Developed with OpenAI, this chat-based tool helps users search products, compare options and receive tailored recommendations. It can discuss style preferences and even assist in gift-finding.

David Fock, Klarna's chief product officer, says: “For decades, the tech industry assumed that the online shopping experience was tied up by a small number of massive tech players, which led to underinvestment.

“That's created an opportunity for companies like Klarna, and we are enlisting AI to challenge the incumbents,” he says.

Other e-commerce giants, including Amazon with Rufus AI, are developing similar technologies to offer expert advice and personalized recommendations 24/7.

For retailers, these AI tools can increase sales, follow up on abandoned carts and gather customer insights while enhancing customer loyalty and engagement.

“For investors exploring retail opportunities, the key will be identifying companies that not only adopt this technology but innovate with it,” James adds.

“The real winners will be those who use AI to create truly personalized, engaging shopping experiences.” Stay tuned for the best ways to capitalize on this AI-retail trend…

5A Wick-ed Bad Design Blunder

Ah, Bath & Body Works — mall mainstay and purveyor of scented soaps, lotions and candles — has stirred a commotion just in time for the holiday-shopping season.

“Every year, the retailer rolls out its collection of holiday-scented candles that amount to nearly 40% of its annual sales,” says CNN.

But their latest offering, the “Snowed In” candle, missed the mark badly on winter whimsy and landed squarely in Klan territory…

candle

Source: Bath & Body Works Inc.
Who knew a paper snowflake could cause such a kerfuffle?

Social media sleuths quickly pointed out the uncanny resemblance to certain pointy-headed hate mongers. Cue the birth of catchy monikers like “klandle” and “Klan Krismas Kandle.”

Bath & Body Works, realizing they'd stepped in a steaming pile of controversy, swiftly pulled the plug on the candle. Their apology?

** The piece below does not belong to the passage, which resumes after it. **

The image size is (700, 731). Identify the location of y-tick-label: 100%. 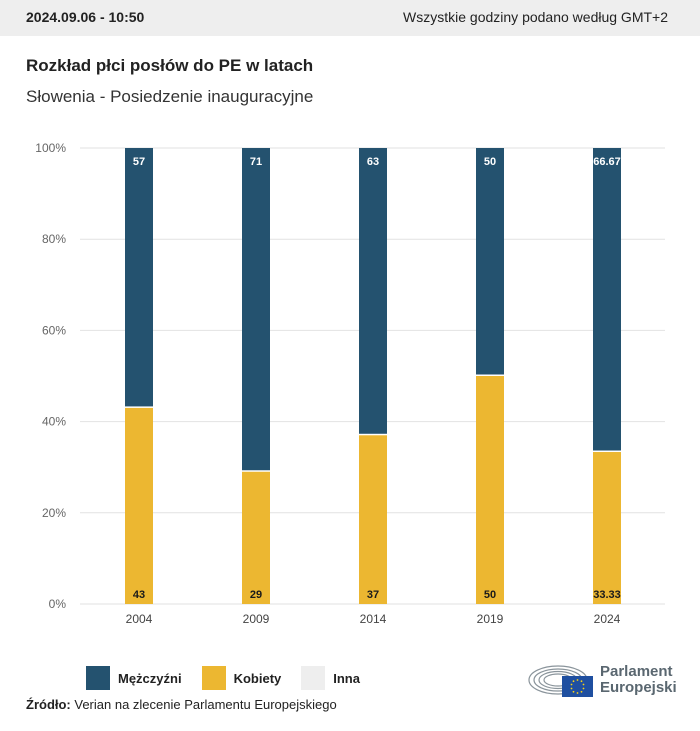
(50, 148).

A masterclass in corporate hand-wringing: “We are committed to fixing any mistakes we make — even those that are unintentional like this one.”

But for collectors of questionable memorabilia, the “klandle" has found a new home on sites like eBay and Mercari, where enterprising individuals are hawking it for a mere $600.

Because nothing says “I have more money than sense” quite like overpaying for a candle with a problematic design.

One can almost smell the PR team’s flop sweats from here…

On that funky note, enjoy the weekend!

And for more gold goodness, check out Saturday’s issue…

Best regards,

Emily Clancy
Paradigm Pressroom’s 5 Bullets

P.S. As for precious metals today, they’re bounding up in spectacular fashion. Gold’s up another $25 per ounce to $2,732.90 per ounce. At the same time, silver is on a tear — up 3.85% to a shade under $33.

Meanwhile, the price of crude is down over 1%, now below $70 for a barrel of WTI.

The crypto market, however, is getting some love. Bitcoin is up about 3% to $68,830 and Ethereum is up 2% to $2,645.